Compression with considerable sidelobe suppression effect in weather radar


Pulse compression is a classical topic. Because of its function in resolution enhancement, pulse compression technology has been applied in many kinds of radar such as pulse Doppler weather radar. In pulse compression, sidelobe suppression plays a key role for reducing clutter. In this article, a combination of two sidelobe suppression techniques for pulse compression is proposed. Simulation results show that the combination of the two techniques has better sidelobe suppression effectiveness.

1. Introduction

Radar, serving as a kind of method for detecting, has wide-range application areas such as military, aviation, geosciences, and so on.
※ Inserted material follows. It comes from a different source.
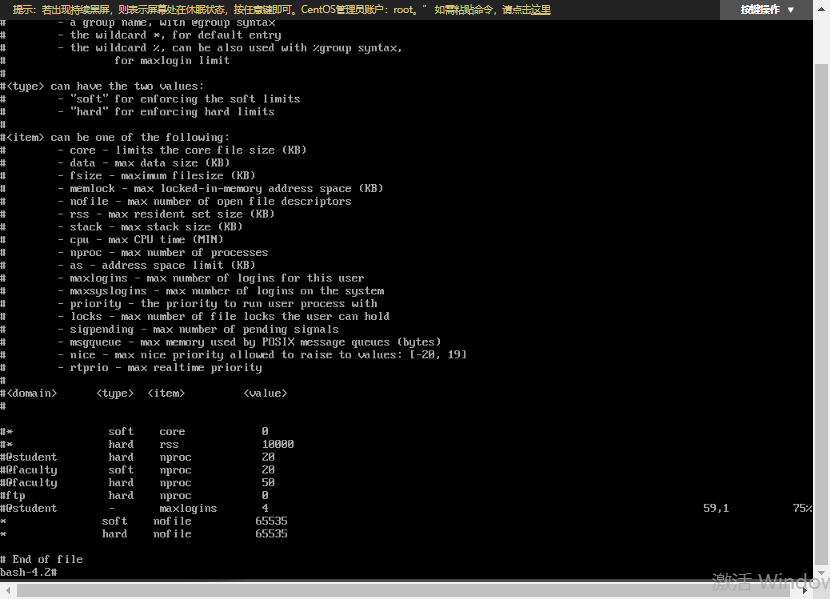Click the 65535 value on soft nofile line
The width and height of the screenshot is (830, 599).
(271, 521)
Pulse Doppler weather radar is an important device to detect clouds, wind fields, and precipitation. So, the resolution is very important for the forecasting of weather phenomena.

Pulse compression is useful for weather radar to increase the average transmitted power by transmitting a longer pulse but without reducing the range resolution of the radar. In general, peak power of solid-state transmitter or millimeter-wave klystron is not sufficient. Pulse compression is required to achieve the desired system sensitivity. Different coding schemes include linear frequency modulation (LFM), nonlinear FM. Frequency-modulated signals are characterized by their time bandwidth (TB) product which represents the ability to multiple signal-to-noise ratio (SNR).

The foundation of pulse compression is matched filtering [1]. In time domain, matched filtering is equivalent to the autocorrelation of the input signal. In frequency domain, the transfer function of the matched filter is the complex conjugate of the input signal’s spectrum. An implementation schedule of the matched filter in frequency domain is shown in Figure 1[1].

Figure 1
figure 1

Implementation of matched filter by conjugate filters pair.

For a radar pulse signal, after compression, the narrower pulse mainlobe is always accompanied by higher sidelobes. So, all pulse compression radars suffer from range side lobes which cause energy from strong reflections to leak into adjacent range cells. High suppression of side lobes is not required in some other non-meteorological radar, but is important for meteorological radar, because weather phenomena can have significant reflectivity gradients, and ground clutter echo can be between 35 and 55 dB much larger than medium rain. Furthermore, the side lobes of strong signal will falsely be recognized as an existence of small target. Therefore, range side lobes must be suppressed by a large amount to prevent contamination in adjacent range cells.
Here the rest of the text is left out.